CAMICIA, F.; LANARI, L.; LAGO, N.; DESIO, M.; MALERBA, R.; DE ROODT, A.

Buenos Aires

Jornada; XXXIX Jornadas Interdisciplinarias de Toxicologia; 2022

Asociación Toxicológica Argentina

Introducción: los venenos de serpientes (VS) hemohistotóxicos poseen metaloproteinasas que destruyen la matriz extracelular y colaborar con alteraciones en la coagulación sanguínea. La presencia de ellas se relaciona por lo tanto con las lesiones locales y la hemorragia sistémica. Si bien existen muchos métodos para determinar su presencia y su neutralización por AVs, muchos de estos son complejos o costosos y otros no se adaptan bien para realizar experimentos de neutralización por antivenenos. Objetivo: hallar un método simple y económico para determinar la presencia de proteinasas y para su neutralización. Por ese motivo estudiamos la actividad proteolítica de VS sobre la gelatina en ensayos de hidrólisis radial, y su inhibición por AVs.
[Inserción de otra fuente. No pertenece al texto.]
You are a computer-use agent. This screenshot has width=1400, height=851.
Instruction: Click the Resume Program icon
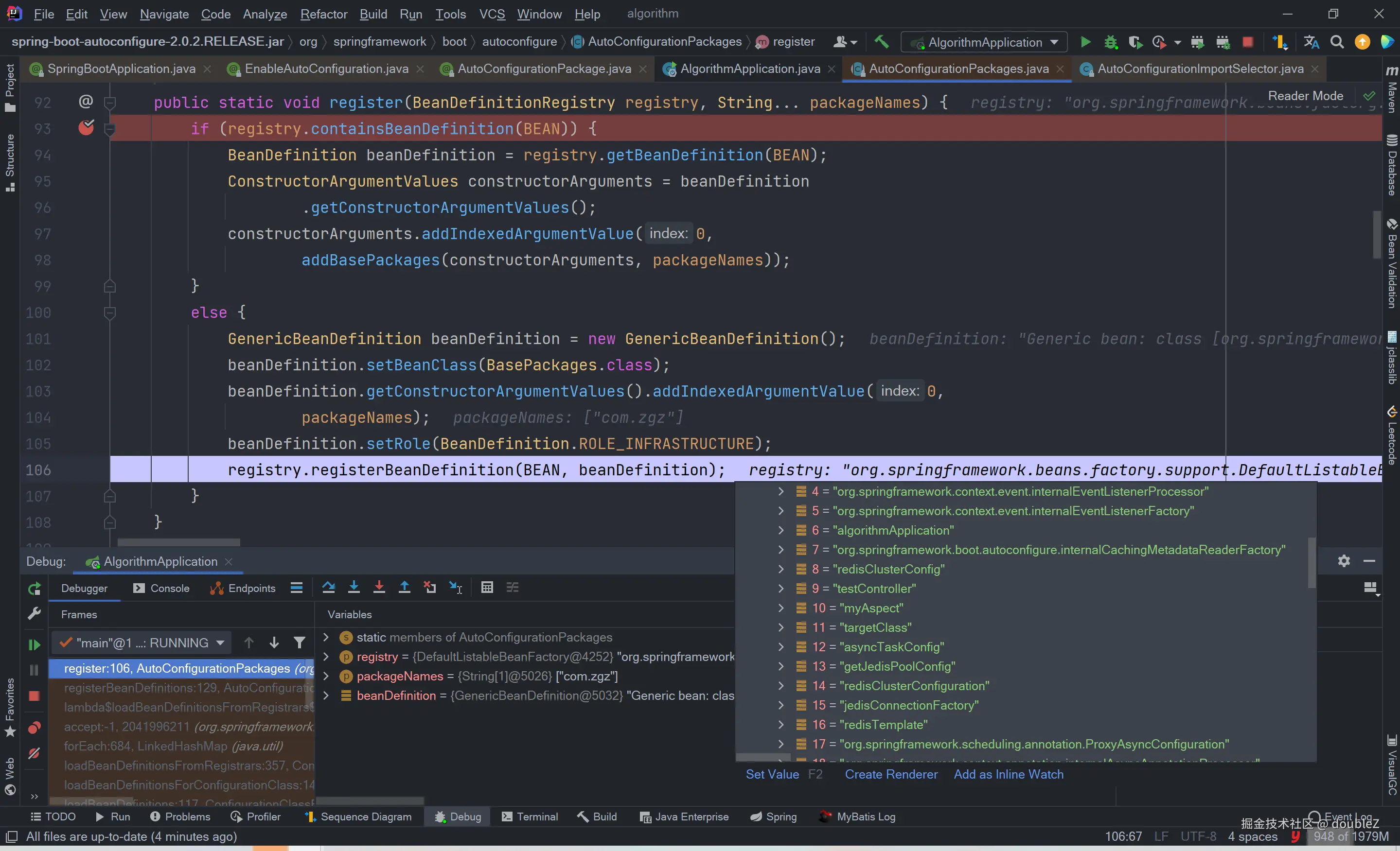click(x=34, y=644)
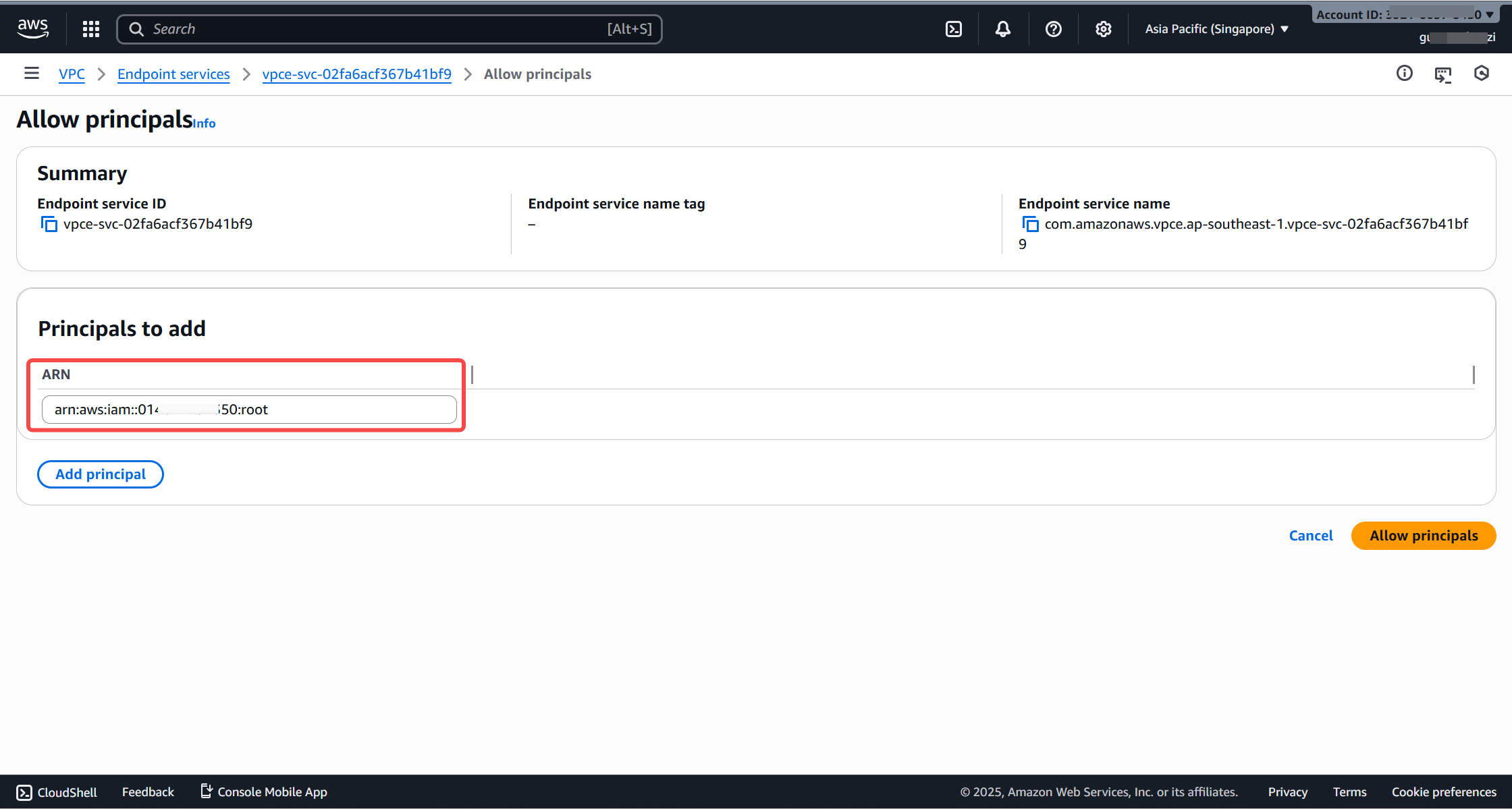
Task: Open the info panel circle icon
Action: [1404, 74]
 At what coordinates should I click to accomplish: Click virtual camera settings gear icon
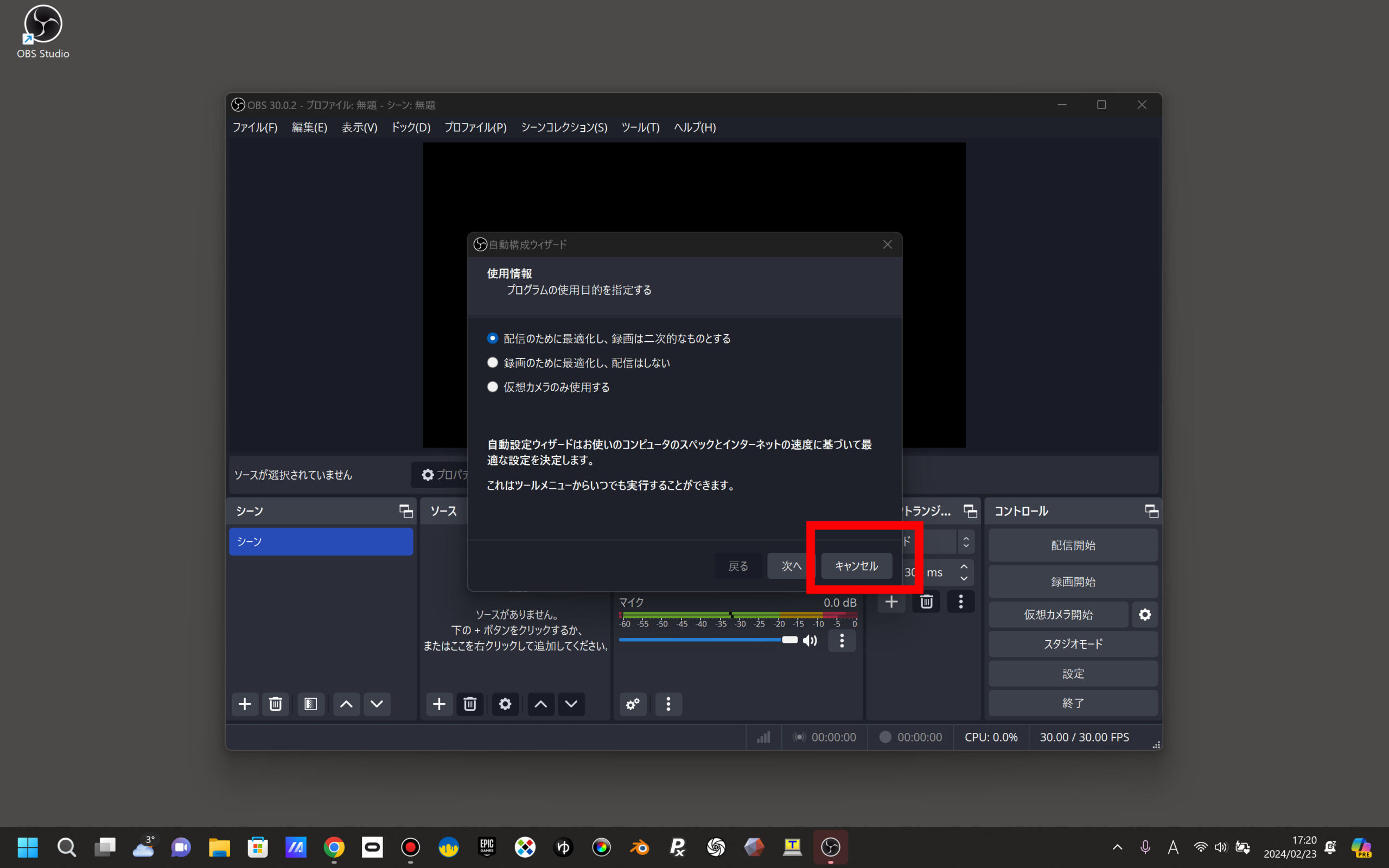(x=1144, y=615)
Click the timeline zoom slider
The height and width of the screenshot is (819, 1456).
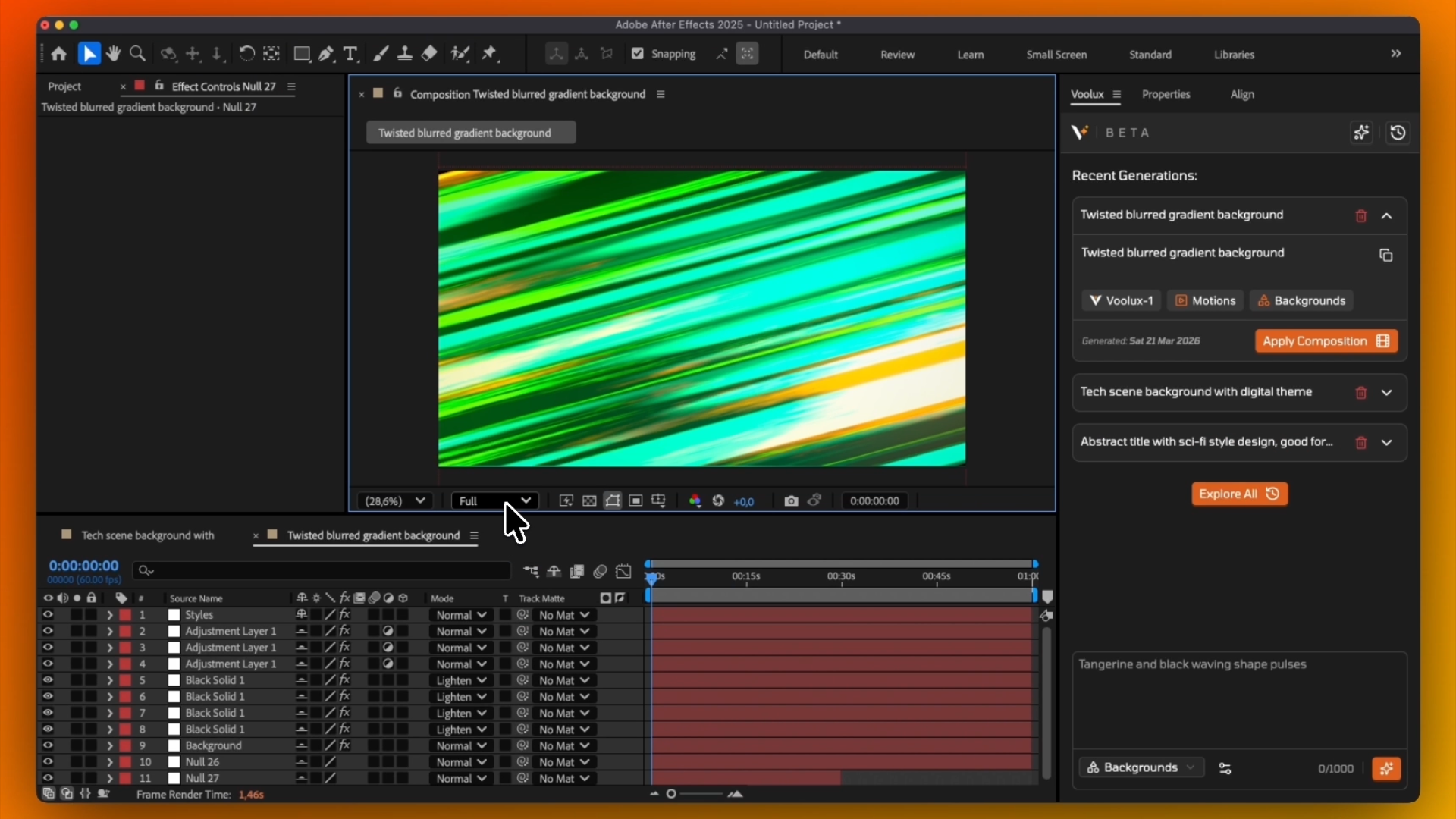coord(672,794)
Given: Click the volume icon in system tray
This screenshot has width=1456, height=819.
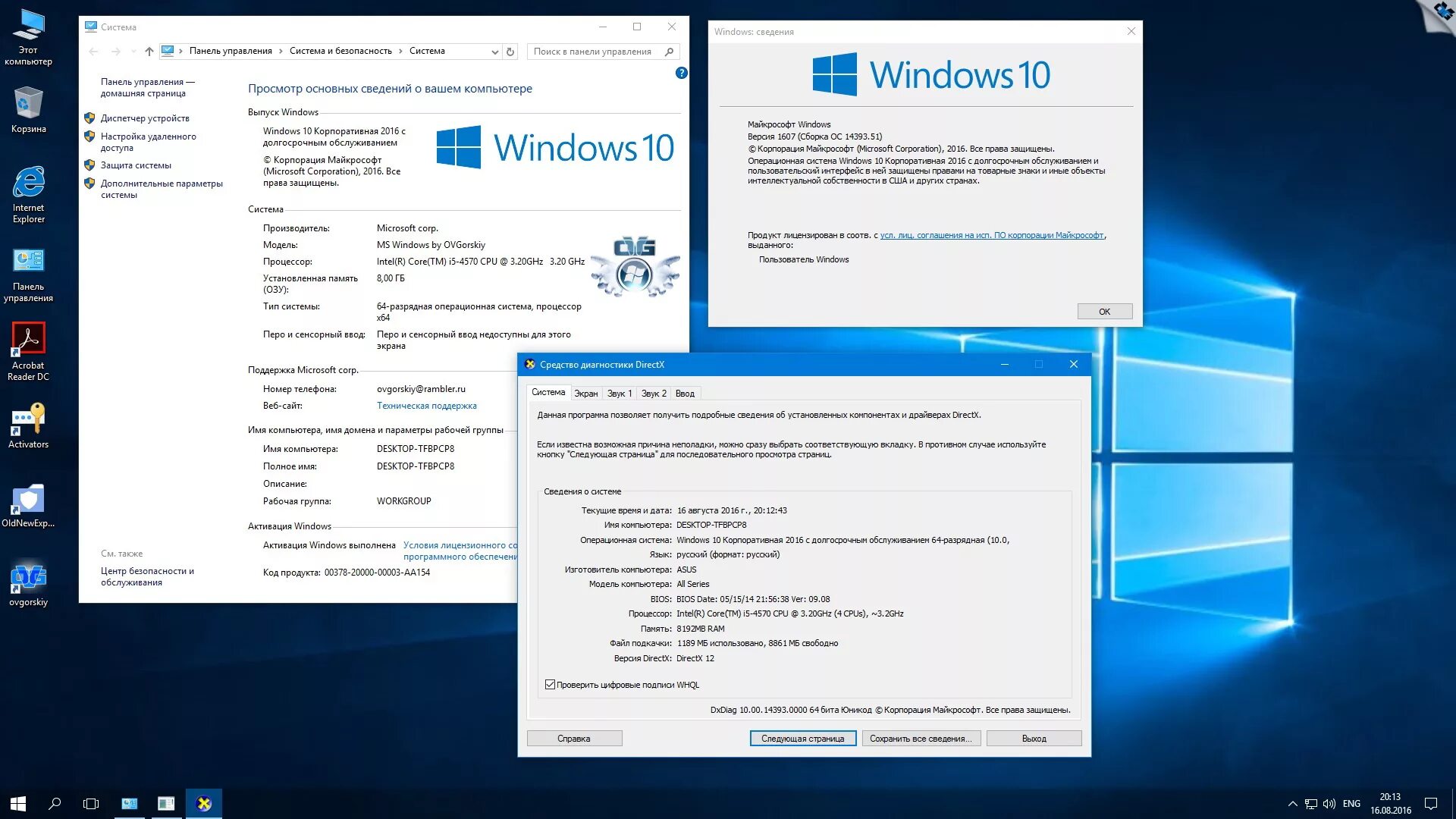Looking at the screenshot, I should pyautogui.click(x=1329, y=804).
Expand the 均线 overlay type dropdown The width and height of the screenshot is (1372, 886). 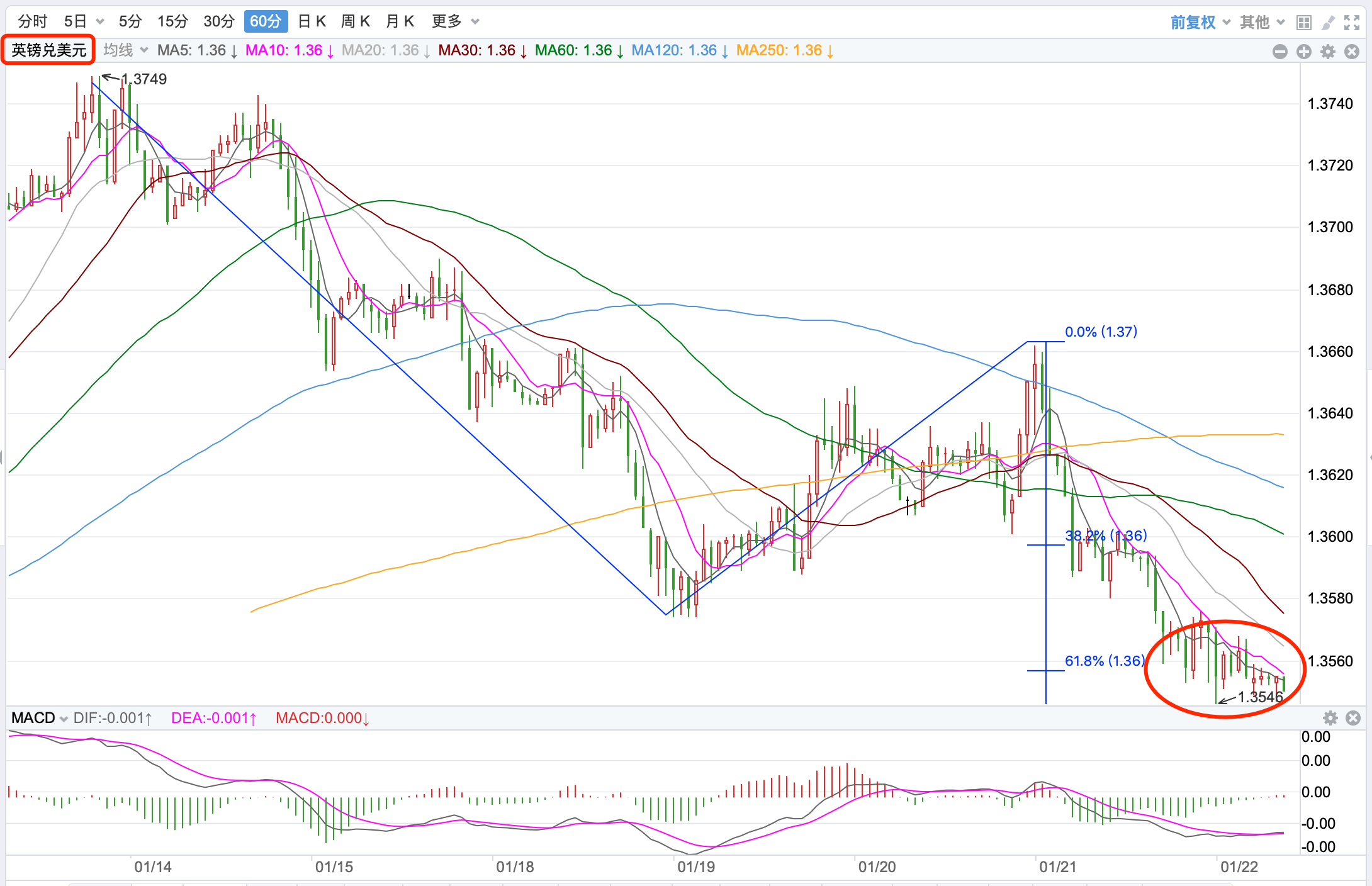[125, 50]
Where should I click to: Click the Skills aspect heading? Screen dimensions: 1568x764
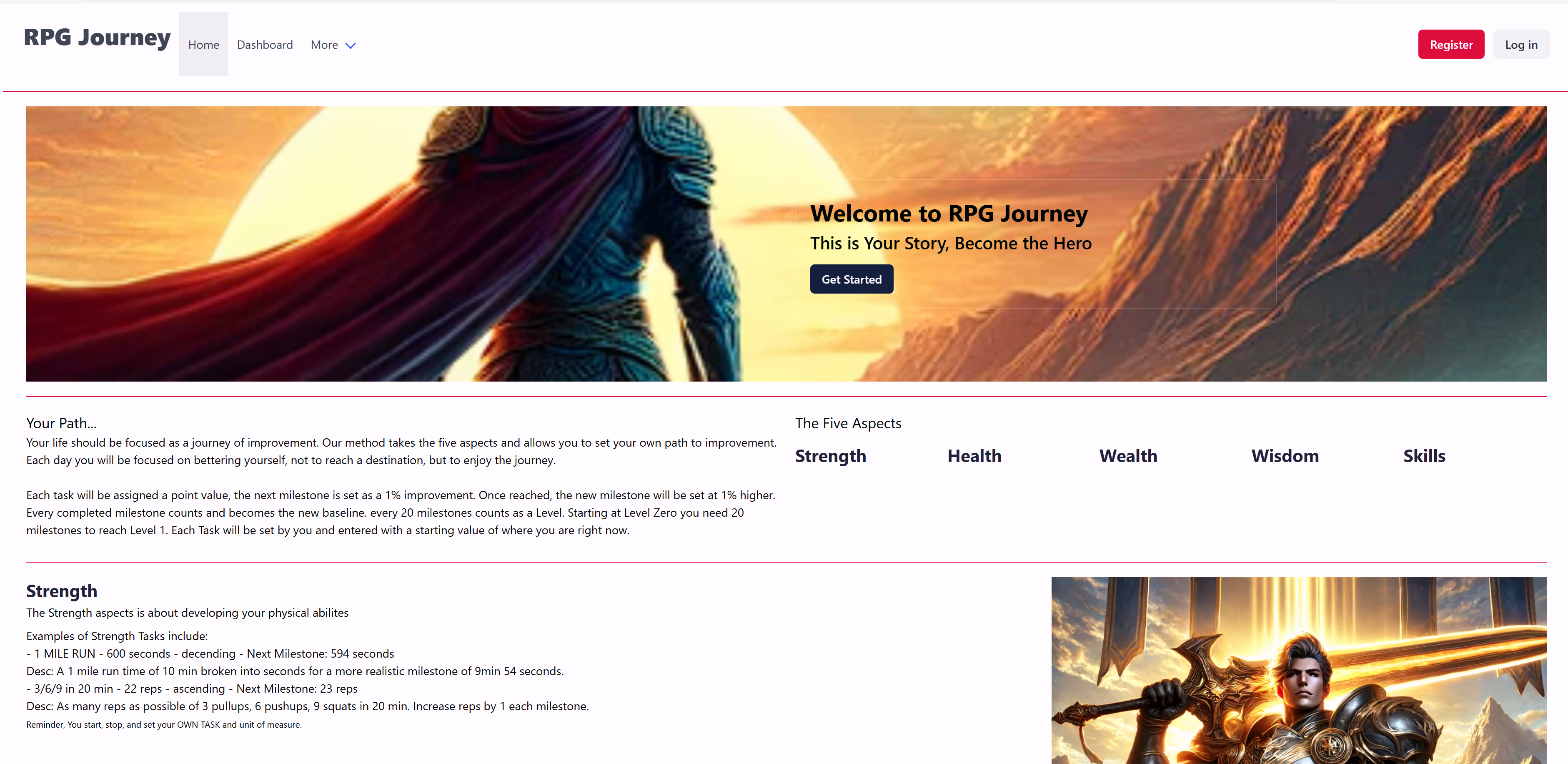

Materiales y métodos: se trabajó en placas de Petri llenadas con agarosa-gelatina, en las cuales se realizaron agujeros de 5 mm de diámetro con capacidad para rellenar con 50 μl de muestra. La actividad hidrolítica se expresa como la dosis de veneno necesaria para causar un determinado halo de hidrólisis, considerando el promedio de los halos de hidrólisis mayores. Se estudiaron VS con conocida actividad proteolítica y actividad de metaloproteinasas (Bothrops [B.]alternatus, B. diporus, B. neuwiedii, B. jararaca, B. jararacussu y Crotalus atrox). Como control positivo se usó tripsina y como negativo PBS pH 8, siendo este último la solución elegida para preparar las soluciones de cada uno de los venenos y antivenenos. Resultados: se observó hidrólisis en todos los casos y en los casos que se hizo el estudio dosis-respuesta (de 0,031 a 1,0 mg por pocillo) se obtuvieron r2 entre 0,6 a 0,8 (p < 0,0001). En experimentos de preincubación con VS-AV, pudo detectarse la inhibición de la hidrólisis radial, dosis dependiente. La neutralización se expresa como el porcentaje de inhibición causado por la preincubación con AVs, respecto a los controles positivos (VS solo). Conclusiones: el método propuesto resulta muy económico, sencillo, y de fácil aplicabilidad que puede realizarse en cualquier laboratorio. Sus limitaciones son la gran candidad de VS que consume y el volumen a utilizar en experimentos de preincubación debido al reducido volumen de los pocillos. Sin embargo su fácil aplicabilidad le da un gran potencial para el análisis de actividad proteásica en VS y la neutralización mediante AVs.